▶ _EXCERPT_:
_ _ _ _ _

Read after write consistency

Hi,

in cluster mode, I have a problem when I am doing a READ transaction following a WRITE transaction : the WRITE transaction is always done on LEADER node, but READ transaction will be done on either 2 FOLLOWERS, and as the replication is not done immediately, the READ transaction does not find the data created by the previous WRITE transaction.

Is there a way to tell the java driver to do the READ transaction on the specific node which did the WRITE transaction ?

Thanks.

Hi Eric,

Please do have a look at Causal Consistency and the use of Bookmarks to assist with this.

Thanks,

yes, I guess Bookmarks is the thing I need.

However, just a question about Bookmarks : when we execute a READ transaction and we pass a bookmark to the session which will execute it, which node will finally execute the query ?

_ _ _ _ _

▶ _RECORDED DATA_:

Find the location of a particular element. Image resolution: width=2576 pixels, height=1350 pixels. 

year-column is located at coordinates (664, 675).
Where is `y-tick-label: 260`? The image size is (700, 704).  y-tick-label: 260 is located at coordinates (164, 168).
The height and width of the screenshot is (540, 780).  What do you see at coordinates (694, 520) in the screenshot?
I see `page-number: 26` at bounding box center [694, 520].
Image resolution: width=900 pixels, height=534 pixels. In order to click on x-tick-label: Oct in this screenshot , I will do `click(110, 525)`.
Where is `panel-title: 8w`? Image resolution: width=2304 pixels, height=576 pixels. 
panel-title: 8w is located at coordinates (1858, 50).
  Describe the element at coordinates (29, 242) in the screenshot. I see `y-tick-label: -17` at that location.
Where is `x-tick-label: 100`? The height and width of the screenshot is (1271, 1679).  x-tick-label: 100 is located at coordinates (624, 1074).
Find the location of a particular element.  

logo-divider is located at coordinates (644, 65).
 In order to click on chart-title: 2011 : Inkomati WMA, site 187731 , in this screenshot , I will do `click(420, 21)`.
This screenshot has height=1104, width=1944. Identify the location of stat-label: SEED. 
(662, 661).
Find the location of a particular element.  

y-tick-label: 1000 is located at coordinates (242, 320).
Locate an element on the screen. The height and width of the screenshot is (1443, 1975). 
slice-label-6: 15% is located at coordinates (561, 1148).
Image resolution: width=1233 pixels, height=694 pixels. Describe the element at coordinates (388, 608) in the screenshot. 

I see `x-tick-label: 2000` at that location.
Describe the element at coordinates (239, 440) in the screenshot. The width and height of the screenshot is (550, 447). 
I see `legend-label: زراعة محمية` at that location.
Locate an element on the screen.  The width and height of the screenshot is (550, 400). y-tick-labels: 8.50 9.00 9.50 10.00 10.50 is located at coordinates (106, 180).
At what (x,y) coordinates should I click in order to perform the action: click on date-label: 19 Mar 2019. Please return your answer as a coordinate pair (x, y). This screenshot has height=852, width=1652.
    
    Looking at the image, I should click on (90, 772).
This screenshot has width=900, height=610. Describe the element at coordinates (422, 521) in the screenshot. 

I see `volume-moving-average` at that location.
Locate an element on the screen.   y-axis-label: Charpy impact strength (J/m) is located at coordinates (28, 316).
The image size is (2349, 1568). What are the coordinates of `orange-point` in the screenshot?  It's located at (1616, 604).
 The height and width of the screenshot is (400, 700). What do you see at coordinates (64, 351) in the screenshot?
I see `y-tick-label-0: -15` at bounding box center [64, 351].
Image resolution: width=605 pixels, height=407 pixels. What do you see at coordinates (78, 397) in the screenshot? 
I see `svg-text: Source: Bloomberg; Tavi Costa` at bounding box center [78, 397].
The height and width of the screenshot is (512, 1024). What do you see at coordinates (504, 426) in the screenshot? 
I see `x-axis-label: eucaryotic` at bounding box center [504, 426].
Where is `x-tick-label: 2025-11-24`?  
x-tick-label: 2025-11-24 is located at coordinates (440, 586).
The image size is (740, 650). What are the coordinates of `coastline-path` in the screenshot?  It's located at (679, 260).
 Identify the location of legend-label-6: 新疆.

_ _ _ _ _

▶ _WORK ORDER 1_:
In the read-after-write consistency thread, which node always performs the WRITE transaction?
▶ _WORK ORDER 2_:
Continue the read-after-write consistency thread, starting after its last sentence.
The listing is not needed for this work.

▶ _REPLY 1_:
The LEADER node.

▶ _REPLY 2_:
Is it always the node which previously executed the WRITE transaction (so the LEADER node) ? Or it can be a FOLLOWER node which will in this case wait for the data replication to be done ?

Thanks again.

Hi,

It could be a follower, which would mean that it will wait until the write transaction has replicated.

The amount of time waiting would usually not be very long because the leader sends out the write transaction to all followers when it receives it. So it could well be that the follower has already applied it by the time the READ query is executed.

Cheers, Mark

Thanks, it is very important that the READ query be executed on a FOLLOWER node for our use case. Actually, after each WRITE transaction, we need a scalable (out) way to perform READ requests on up-to-date data. If we can only query the LEADER node, then it is not scalable.

By the way, concerning the amount of time waiting for data replication, what do you mean by 'not be very long' ? I used to do some tests some months ago on a neo4j 3-nodes cluster installed on Amazon, I had to wait 4-5 seconds to get the data replicated from the LEADER to the FOLLOWER. 4-5 seconds is quite long for us. Do you think it is possible to wait less than 1 second ?

Thanks a lot.